━━━ EXTRACT TO READ ━━━
US President Donald Trump will recognise Jerusalem as Israel’s capital, senior administration officials have said.

But the officials said Mr Trump would not immediately move the US embassy from Tel Aviv to Jerusalem.

The news comes ahead of an expected speech by Mr Trump on Wednesday.

Arab leaders earlier warned against moving the US embassy in Israel to Jerusalem, with one saying this would be “a flagrant provocation to Muslims”.

The status of Jerusalem – a holy site for Israelis and Palestinians – is extremely contentious.

Israel has always regarded Jerusalem as its capital city, while the Palestinians claim East Jerusalem as the capital of a future Palestinian state.

In recognising Jerusalem as Israel’s capital, the US becomes the first country to do so since the foundation of the state in 1948.

The issue goes to the heart of Israel’s conflict with the Palestinians, who are backed by the rest of the Arab and wider Islamic world.

The city is home to key religious sites sacred to Judaism, Islam and Christianity, especially in East Jerusalem.

Israel occupied the sector, previously occupied by Jordan, in the 1967 Middle East war and regards the entire city as its indivisible capital.

The Palestinians claim East Jerusalem as the capital of a future state, and according to 1993 Israel-Palestinian peace accords, its final status is meant to be discussed in the latter stages of peace talks.
━━━ SOURCE EXCERPT ━━━
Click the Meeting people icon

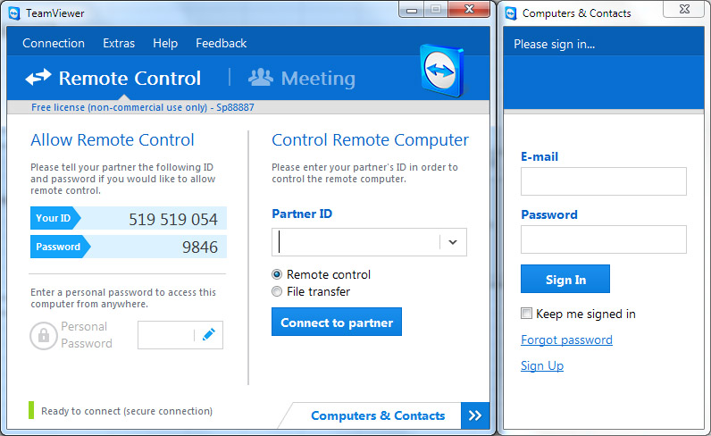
━━━
JOB 1: Translate this sentence from the news excerpt about Jerusalem into Spanish: "The status of Jerusalem – a holy site for Israelis and Palestinians – is extremely contentious."
JOB 2: Copy the part of the news excerpt about Jerusalem between "Israel occupied the" and "of peace talks.", inclusive.
JOB 3: List every year that appears in the news excerpt about Jerusalem above.

COMPLETE RESPONSE 1: El estatus de Jerusalén, un lugar sagrado para israelíes y palestinos, es sumamente polémico.

COMPLETE RESPONSE 2:
Israel occupied the sector, previously occupied by Jordan, in the 1967 Middle East war and regards the entire city as its indivisible capital.

The Palestinians claim East Jerusalem as the capital of a future state, and according to 1993 Israel-Palestinian peace accords, its final status is meant to be discussed in the latter stages of peace talks.

COMPLETE RESPONSE 3: 1948, 1967, 1993